Wednesday November 19th 2025

City of Edinburgh Council offices
Written by Local Democracy Reporter, Joe Sullivan
Council staff detected almost £1.4 million worth of fraud in the past year – including from council rates evasion and misuse of blue badge placards.
A report at the council’s finance committee on Tuesday said £978,659 of the total was from cases where people wrongfully applied for or held a single occupancy council tax discount.
It detailed that council officers found the unpaid rates through a combination of data held by the council and third party sources, as well as ‘specialist validation services’.
The report also says efforts to recover the fraud detailed in the report was underway.
Some £106,026 came from other council tax exemptions and discounts that were wrongfully claimed or held, including student discounts, while £57,438 came from undue tax reductions.
And £144,000 worth of fraud was detected from eight cases of illegal subletting of council properties.
The council report explains that some categories of fraud are difficult to put exact values on, and so estimates are used.
Outside of housing, the largest source of fraud was involving disabled blue badges, where ‘misuse’ of blue badge placards was valued at £53,470.
The council also found that £13,140 in Scottish Welfare Fund payments, meant for those on benefits close to needing to enter care or who face ‘exceptional’ living pressures, had wrongfully been disbursed.
And £3,354 had been detected by the council for situations where people on benefits failed to notify the government of a change in circumstances, which meant they were overpaid.
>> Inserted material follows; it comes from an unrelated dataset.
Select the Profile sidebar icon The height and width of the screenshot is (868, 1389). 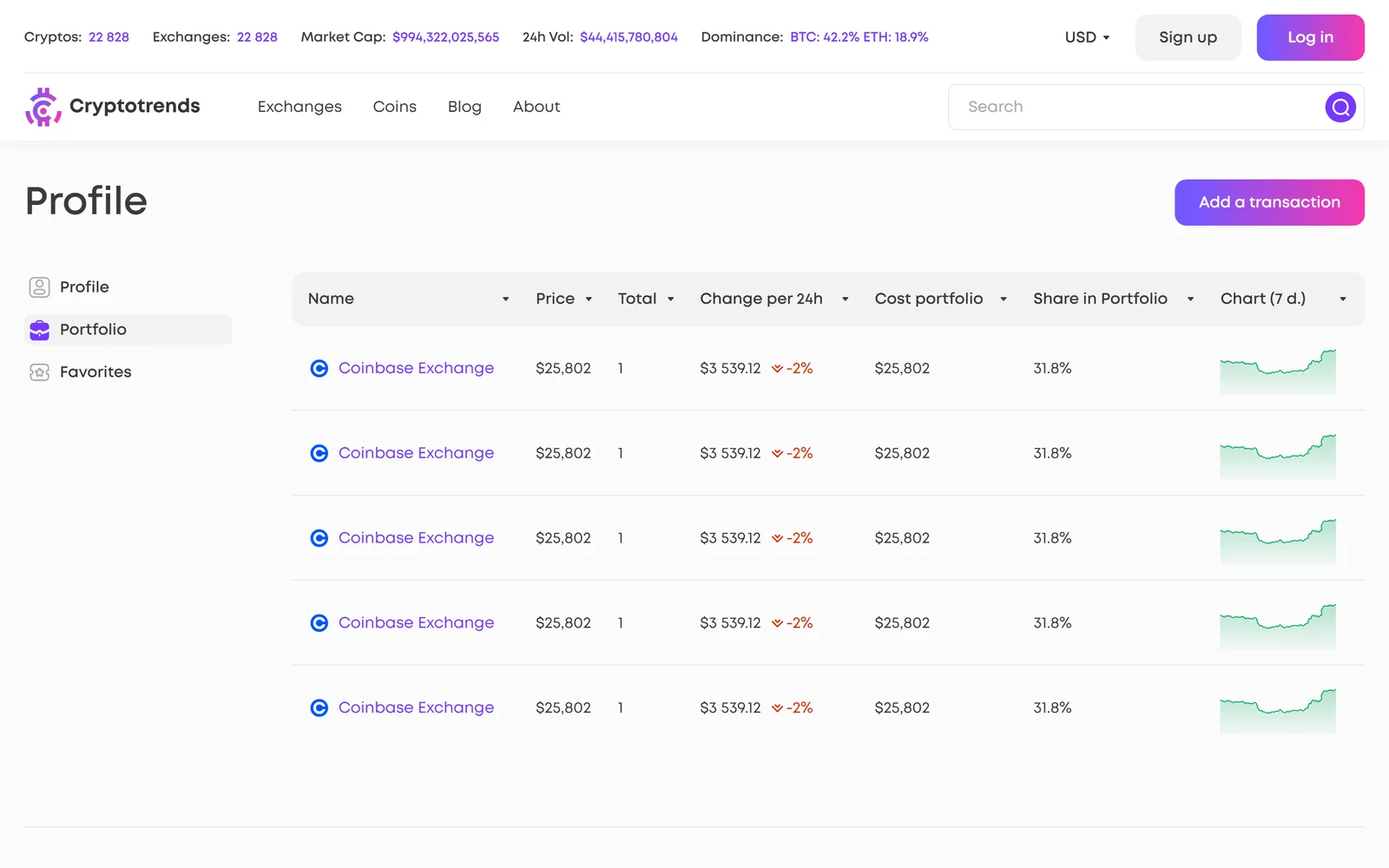tap(39, 287)
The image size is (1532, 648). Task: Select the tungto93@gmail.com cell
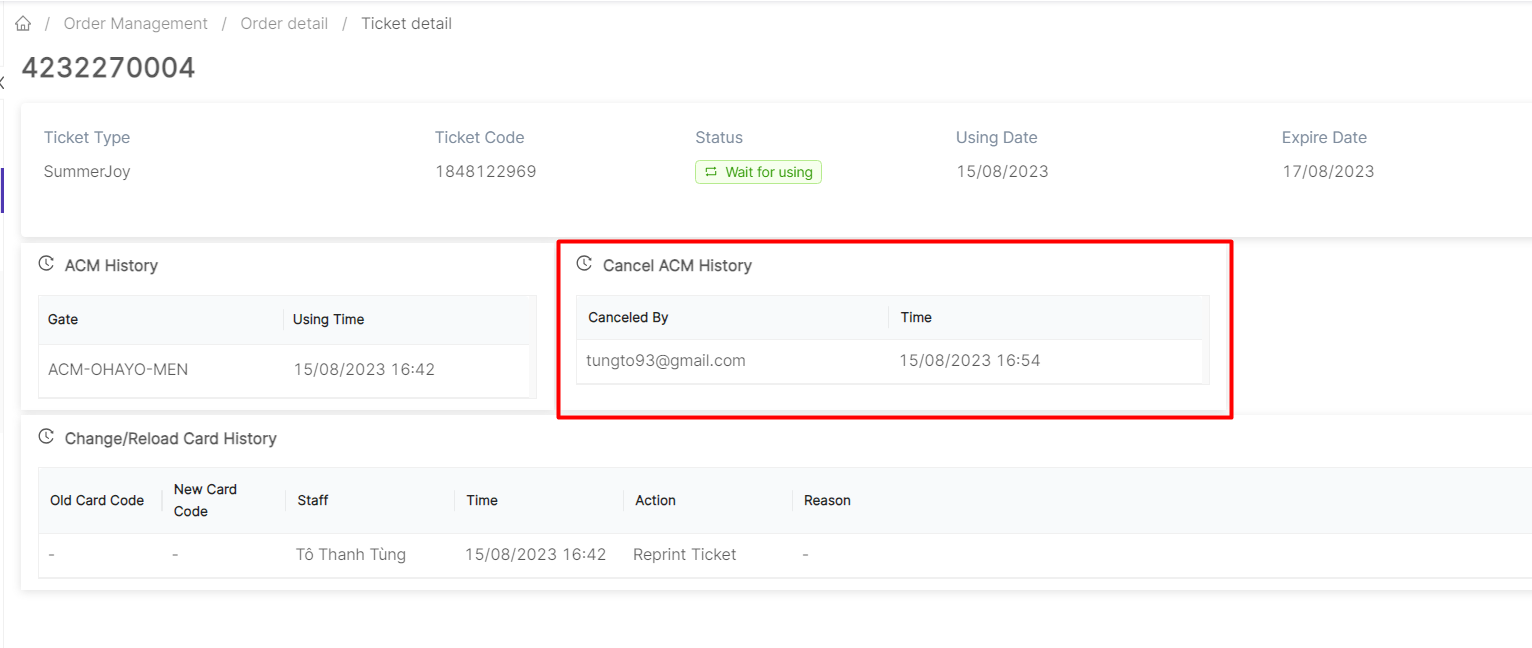point(665,361)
Besides providing the data on the value of the fraud, the report also discussed a national anti-fraud initiative that has been running since 2024.
It said nine cases of fraud had been detected from improperly claimed Small Business Bonus Scheme payments, as well as six cases of erroneous payment.
It also detailed that 420 cases of fraud had been directly reported to the council recently, with 402 being in the council’s remit.
Among the total, some 245 cases of benefit or council tax fraud had been reported, as well as 110 cases of ‘tenancy or other housing’ fraud.
Another 17 allegations were made for licensing, landlord or HMO issues, two were made for non-domestic rates, 11 were made for blue badges and parking and 13 were for miscellaneous allegations.
The report also detailed that allegations of fraud had been made against four staff members.
It did not detail what time period the 420 reports had originated from, or what the outcomes of the reported instances of fraud were.